SOURCE PASSAGE:
* * * * *
Etemad-Shahidi and Taghipour (2012) derived the following descriptions for longitudinal dispersion coefficient based on model tree approach:

$$\frac{K}{{HU_{*} }} = 15.49\left( {\frac{W}{H}} \right)^{0.78} \left( {\frac{U}{{U_{*} }}} \right)^{0.11} ; \quad {\text{if}} \;\frac{W}{H} < 30.6$$
(9)
$$\frac{K}{{HU_{*} }} = 14.12\left( {\frac{W}{H}} \right)^{0.61} \left( {\frac{U}{{U_{*} }}} \right)^{0.85} ; \quad {\text{if}}\;\frac{W}{H} > 30.6$$
(10)

Li et al. (2013) employed differential evolution for prediction of K in natural streams. The application revealed that the proposed approach is better than other expressions. The equation can be expressed as follows:

$$\frac{K}{{HU_{*} }} = 2.282\left( {\frac{W}{H}} \right)^{0.7613} \left( {\frac{U}{{U_{*} }}} \right)^{1.4713}$$
(11)

Zeng and Huai (2014) developed a new equation for predicting K as:

$$K = 5.4\left( {\frac{W}{H}} \right)^{0.7} \left( {\frac{U}{{U_{*} }}} \right)^{0.13} HU$$
(12)

They showed that Eq. (12) can predict a longitudinal dispersion coefficient well, especially for rivers within 20 < W/H < 100.

Disley et al. (2015) applied field data of small, steep streams in Ontario to develop a predictive equation for longitudinal dispersion coefficient. Their predictive equation relates the longitudinal dispersion coefficient to hydraulic and geometric parameters of the stream and the Froude number. Using multiple regression analysis, they presented the following equation:

$$\frac{K}{{HU_{*} }} = 3.563\left( {\frac{U}{{\sqrt {gH} }}} \right)^{ - 0.4117} \left( {\frac{W}{H}} \right)^{0.6776} \left( {\frac{U}{{U_{*} }}} \right)^{1.0132}$$
(13)

Methodology

Bayesian network (BN)

A Bayesian network, which is probabilistic based, is a set of nodes representing random variables and a set of links for connecting the nodes in an acyclic manner. The BN is a powerful modeling tool for complex problems because it can describe numerous relevant factors simultaneously and express their relationship effectively and provides a mechanism to incorporate many kinds of prior information and expert knowledge into learning to solving problems with many uncertainties (Antal et al. 2004; Leu and Bui 2016). In the BN, a link from A and B to C means that variables A and B are the parent and C is the child. The dependencies are quantified by conditional probabilities for each node given its parents in the network. Bayesian networks can be used for two kinds of random variables: continuous chance nodes with a continuous infinite state space (Fig. 1a) and discrete chance nodes with a discrete finite state space (Fig. 1b). For the discrete chance nodes, the function describing how the node depends on its parents is a conditional probability table.
* * * * *
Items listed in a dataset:
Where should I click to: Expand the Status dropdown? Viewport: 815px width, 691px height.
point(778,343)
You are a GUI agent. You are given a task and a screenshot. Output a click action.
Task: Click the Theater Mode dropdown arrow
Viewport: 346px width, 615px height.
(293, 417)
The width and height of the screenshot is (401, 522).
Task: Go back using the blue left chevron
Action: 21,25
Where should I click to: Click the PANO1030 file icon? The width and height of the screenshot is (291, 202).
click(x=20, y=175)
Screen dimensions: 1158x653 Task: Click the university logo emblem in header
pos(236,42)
* * * * *
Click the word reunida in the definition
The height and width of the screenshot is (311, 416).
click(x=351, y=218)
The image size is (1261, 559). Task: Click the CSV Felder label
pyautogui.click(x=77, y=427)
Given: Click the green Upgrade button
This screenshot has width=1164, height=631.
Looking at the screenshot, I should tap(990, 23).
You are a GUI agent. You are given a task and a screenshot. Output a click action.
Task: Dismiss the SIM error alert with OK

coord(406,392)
* * * * *
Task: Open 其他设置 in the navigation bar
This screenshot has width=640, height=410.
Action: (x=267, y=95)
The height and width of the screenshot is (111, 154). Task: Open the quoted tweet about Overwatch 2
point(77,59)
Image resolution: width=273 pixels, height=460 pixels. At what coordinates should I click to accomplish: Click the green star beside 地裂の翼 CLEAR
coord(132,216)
* * * * *
SET PROBLEM: From the passage on longitudinal dispersion, reproduce the stretch from "They showed that" through "Bayesian network (BN)" word for word.

TASK RESPONSE:
They showed that Eq. (12) can predict a longitudinal dispersion coefficient well, especially for rivers within 20 < W/H < 100.

Disley et al. (2015) applied field data of small, steep streams in Ontario to develop a predictive equation for longitudinal dispersion coefficient. Their predictive equation relates the longitudinal dispersion coefficient to hydraulic and geometric parameters of the stream and the Froude number. Using multiple regression analysis, they presented the following equation:

$$\frac{K}{{HU_{*} }} = 3.563\left( {\frac{U}{{\sqrt {gH} }}} \right)^{ - 0.4117} \left( {\frac{W}{H}} \right)^{0.6776} \left( {\frac{U}{{U_{*} }}} \right)^{1.0132}$$
(13)

Methodology

Bayesian network (BN)